After all, these sorts of developments are usually symptomatic of a company that’s circling the drain.
But price is what you pay and value is what you get, and after crunching the numbers, Merrill Lynch analyst Denise Chai sees value in the name. In a note to clients, she writes:
“With the market cap equivalent to just 20% of inventory and accounts receivable, over $1 billion of liquidity and potential for new leadership to take action, we see opportunities for upside and lift our 12-month price outlook to $2.50 ($2 prior), representing a price/sales ratio of 0.05 times.”
Hey, it’s a gutsy, contrarian call. And considering that even at $2.50, the stock still would sport a price/sales ratio of just 0.05 … well, shoot, that does look cheap.
Unfortunately, after the Merrill Lynch-inspired rally Tuesday, there’s now just 10% implied upside left in the analyst’s price target — making RSH’s risk-reward equation suddenly a whole lot less attractive.
And, more importantly, traders trade, but investors invest, and the key to finding value over time frames longer than milliseconds — to say nothing of years — is earnings.
Of which RadioShack has none.
Sure, that price-to-sales ratio might look good, but the price-to-earnings ratio?
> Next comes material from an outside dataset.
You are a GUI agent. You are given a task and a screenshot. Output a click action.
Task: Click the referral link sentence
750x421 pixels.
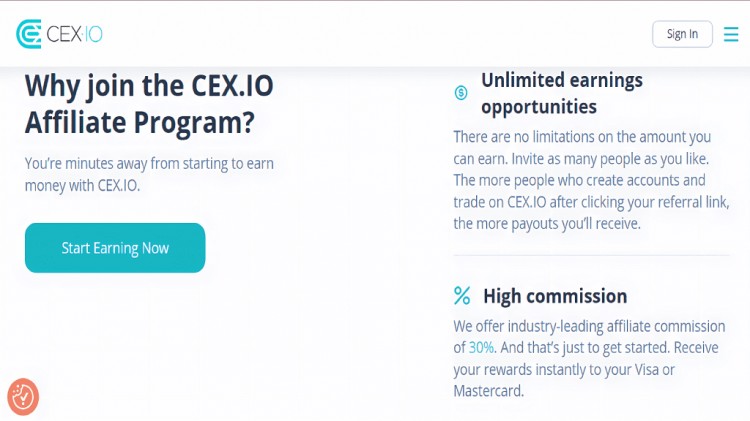591,201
There isn’t one, because the company is forecast to post steep losses this year and next. Indeed, its long-term “growth” forecast stands at -44%. And that represents an acceleration of losses from the previous five-year period.
RadioShack’s problems are myriad, as InvestorPlace assistant editor Marc Bastow has documented repeatedly. The old brick-and-mortar electronics retailing model is getting clobbered by heavy discounting from the likes of Wal-Mart (NYSE:WMT) and cheaper online competition in the form of Amazon.com (NASDAQ:AMZN).
Sales are getting weaker, while margins are even worse. Let’s face it: The new management team will need a Hail Mary to turn this thing around. As Fitch Ratings said Monday: “There is a lack of stability in the business and no apparent catalyst to stabilize or improve operations.”
Merrill Lynch’s $2.50 price target could very well come to pass — but that doesn’t mean you should chase it.
Leave RSH to the pros and the algos. Unless you’re reading this post on a monitor abutted by at least one Bloomberg terminal, this stock is not for you.
As of this writing, Dan Burrows did not hold a position in any of the aforementioned securities.